Change every "Where should I click to" to "Which spot should I tap to" in the records below, and give all the lines again with nothing else altered.

* * * * * * * * *

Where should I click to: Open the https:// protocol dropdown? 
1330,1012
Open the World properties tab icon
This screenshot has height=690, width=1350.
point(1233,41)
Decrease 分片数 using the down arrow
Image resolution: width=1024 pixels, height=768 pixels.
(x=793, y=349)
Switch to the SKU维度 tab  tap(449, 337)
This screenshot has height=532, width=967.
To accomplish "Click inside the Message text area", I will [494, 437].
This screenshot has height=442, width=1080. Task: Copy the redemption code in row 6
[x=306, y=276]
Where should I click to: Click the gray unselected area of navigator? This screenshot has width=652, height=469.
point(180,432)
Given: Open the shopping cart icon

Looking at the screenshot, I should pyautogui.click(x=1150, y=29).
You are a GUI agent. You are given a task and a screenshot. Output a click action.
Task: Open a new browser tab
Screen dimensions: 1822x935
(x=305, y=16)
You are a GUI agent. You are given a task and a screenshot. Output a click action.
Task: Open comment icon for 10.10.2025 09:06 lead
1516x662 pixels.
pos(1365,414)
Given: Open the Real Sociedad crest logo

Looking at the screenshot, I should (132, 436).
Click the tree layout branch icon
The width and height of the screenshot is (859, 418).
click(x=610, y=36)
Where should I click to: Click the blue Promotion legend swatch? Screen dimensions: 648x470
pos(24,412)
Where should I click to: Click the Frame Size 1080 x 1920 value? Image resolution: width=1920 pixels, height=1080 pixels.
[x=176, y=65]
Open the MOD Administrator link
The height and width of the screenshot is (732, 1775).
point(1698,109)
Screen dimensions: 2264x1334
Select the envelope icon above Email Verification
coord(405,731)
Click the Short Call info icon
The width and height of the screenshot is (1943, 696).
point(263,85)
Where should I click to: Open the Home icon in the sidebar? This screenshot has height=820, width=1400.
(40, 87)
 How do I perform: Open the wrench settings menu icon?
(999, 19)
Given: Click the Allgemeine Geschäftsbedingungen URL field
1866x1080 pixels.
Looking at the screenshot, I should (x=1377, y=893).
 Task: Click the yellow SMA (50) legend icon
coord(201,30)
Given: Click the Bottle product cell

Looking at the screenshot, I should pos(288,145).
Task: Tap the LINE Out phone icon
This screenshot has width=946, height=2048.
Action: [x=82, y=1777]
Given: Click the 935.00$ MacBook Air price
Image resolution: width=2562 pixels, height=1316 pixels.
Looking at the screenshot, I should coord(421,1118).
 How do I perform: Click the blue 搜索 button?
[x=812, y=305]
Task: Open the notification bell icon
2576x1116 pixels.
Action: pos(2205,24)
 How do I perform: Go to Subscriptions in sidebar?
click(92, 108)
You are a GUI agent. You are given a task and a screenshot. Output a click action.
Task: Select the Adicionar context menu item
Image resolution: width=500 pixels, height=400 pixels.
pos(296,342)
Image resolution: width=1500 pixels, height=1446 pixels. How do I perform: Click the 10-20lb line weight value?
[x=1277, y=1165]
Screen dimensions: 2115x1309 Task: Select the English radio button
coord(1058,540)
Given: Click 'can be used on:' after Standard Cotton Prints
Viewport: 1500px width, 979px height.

* * * * * * * * *

◆ **Result of this task**
Which spot should I tap to: Open the https:// protocol dropdown? 
1330,1012
Open the World properties tab icon
This screenshot has height=690, width=1350.
point(1233,41)
Decrease 分片数 using the down arrow
Image resolution: width=1024 pixels, height=768 pixels.
(x=793, y=349)
Switch to the SKU维度 tab  tap(449, 337)
This screenshot has height=532, width=967.
To accomplish "Click inside the Message text area", I will [494, 437].
This screenshot has height=442, width=1080. Task: Copy the redemption code in row 6
[x=306, y=276]
Which spot should I tap to: Click the gray unselected area of navigator? This screenshot has width=652, height=469.
point(180,432)
Given: Open the shopping cart icon

Looking at the screenshot, I should pyautogui.click(x=1150, y=29).
You are a GUI agent. You are given a task and a screenshot. Output a click action.
Task: Open a new browser tab
Screen dimensions: 1822x935
(x=305, y=16)
You are a GUI agent. You are given a task and a screenshot. Output a click action.
Task: Open comment icon for 10.10.2025 09:06 lead
1516x662 pixels.
pos(1365,414)
Given: Open the Real Sociedad crest logo

Looking at the screenshot, I should (132, 436).
Click the tree layout branch icon
The width and height of the screenshot is (859, 418).
click(x=610, y=36)
Which spot should I tap to: Click the blue Promotion legend swatch? Screen dimensions: 648x470
pos(24,412)
Which spot should I tap to: Click the Frame Size 1080 x 1920 value? Image resolution: width=1920 pixels, height=1080 pixels.
[x=176, y=65]
Open the MOD Administrator link
The height and width of the screenshot is (732, 1775).
point(1698,109)
Screen dimensions: 2264x1334
Select the envelope icon above Email Verification
coord(405,731)
Click the Short Call info icon
The width and height of the screenshot is (1943, 696).
point(263,85)
Which spot should I tap to: Open the Home icon in the sidebar? This screenshot has height=820, width=1400.
(40, 87)
 How do I perform: Open the wrench settings menu icon?
(999, 19)
Given: Click the Allgemeine Geschäftsbedingungen URL field
1866x1080 pixels.
Looking at the screenshot, I should (x=1377, y=893).
 Task: Click the yellow SMA (50) legend icon
coord(201,30)
Given: Click the Bottle product cell

Looking at the screenshot, I should pos(288,145).
Task: Tap the LINE Out phone icon
This screenshot has width=946, height=2048.
Action: [x=82, y=1777]
Given: Click the 935.00$ MacBook Air price
Image resolution: width=2562 pixels, height=1316 pixels.
Looking at the screenshot, I should coord(421,1118).
 How do I perform: Click the blue 搜索 button?
[x=812, y=305]
Task: Open the notification bell icon
2576x1116 pixels.
Action: pos(2205,24)
 How do I perform: Go to Subscriptions in sidebar?
click(92, 108)
You are a GUI agent. You are given a task and a screenshot. Output a click action.
Task: Select the Adicionar context menu item
Image resolution: width=500 pixels, height=400 pixels.
pos(296,342)
Image resolution: width=1500 pixels, height=1446 pixels. How do I perform: Click the 10-20lb line weight value?
[x=1277, y=1165]
Screen dimensions: 2115x1309 Task: Select the English radio button
coord(1058,540)
Given: Click 'can be used on:' after Standard Cotton Prints
Viewport: 1500px width, 979px height.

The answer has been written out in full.